I have a project that's using the Play framework, and the corporate standard is that all projects should be built by Hudson. However, I cannot find out how to do this, as Hudson does not follow any Java standards, and requires the framework installed at the computer it runs on. I have tried to build the project with Maven (if I had managed this, adding it to Hudson should be quite simple), but I have failed to make it work. I tried the Play Maven module, but Maven claims it does not find the external repo that is listed (http://nexus.infin-it.fr/content/groups/public). This might be because I am behind a firewall. I also tried the recipe listed here, but the local maven build fails because it is unable to find org.playframework:play:1.1:jar.
Has anyone done this and can provide a howto?
It can be done without installing the Play framework on the Hudson server, but it is quite complicated:
Put the play libraries (play.jar and its dependencies) in a Maven repository
Create a pom.xml for your project, configured with:
theses libraries as dependencies
your project specific dependencies (project lib directory)
the java sources folder of your project (in the maven-compiler-plugin): "app"
If your project is simple (no module dependencies), this pom allows you to build the play project java sources using Maven.
If your project has module dependencies, you will have to add the dependencies jar in your pom dependencies.
To do that, you will have to create jar files from the modules if they don't have packaged jars (to get the "CRUD" class of the CRUD module for example).

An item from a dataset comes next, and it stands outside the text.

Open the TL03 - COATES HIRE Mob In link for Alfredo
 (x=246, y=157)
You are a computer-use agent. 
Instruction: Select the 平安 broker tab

You can find some help on this page I wrote :
http://blog.infin-it.fr/2010/12/15/play-framework-integration-continue-retour-dexperience/
Even if it's in French, I put my Ant stuff and the Play's pom I wrote.
At work we managed to integrate our Play applications with Bamboo.
It should not be difficult with my files.
Just looked at the repository, that you linked (http://nexus.infin-it.fr/content/groups/public). And guess what, I found the play-1.1.jar. However, the artifact ID is: org.play:play:1.1:jar and not org.playframework
In theory, you could put the full Play zip on your build or in in your repository, and then use Hudson to kick off an Ant script to download Play to the Hudson agent, unzip it, and then run commands on it. It's a little clunky, but it should work.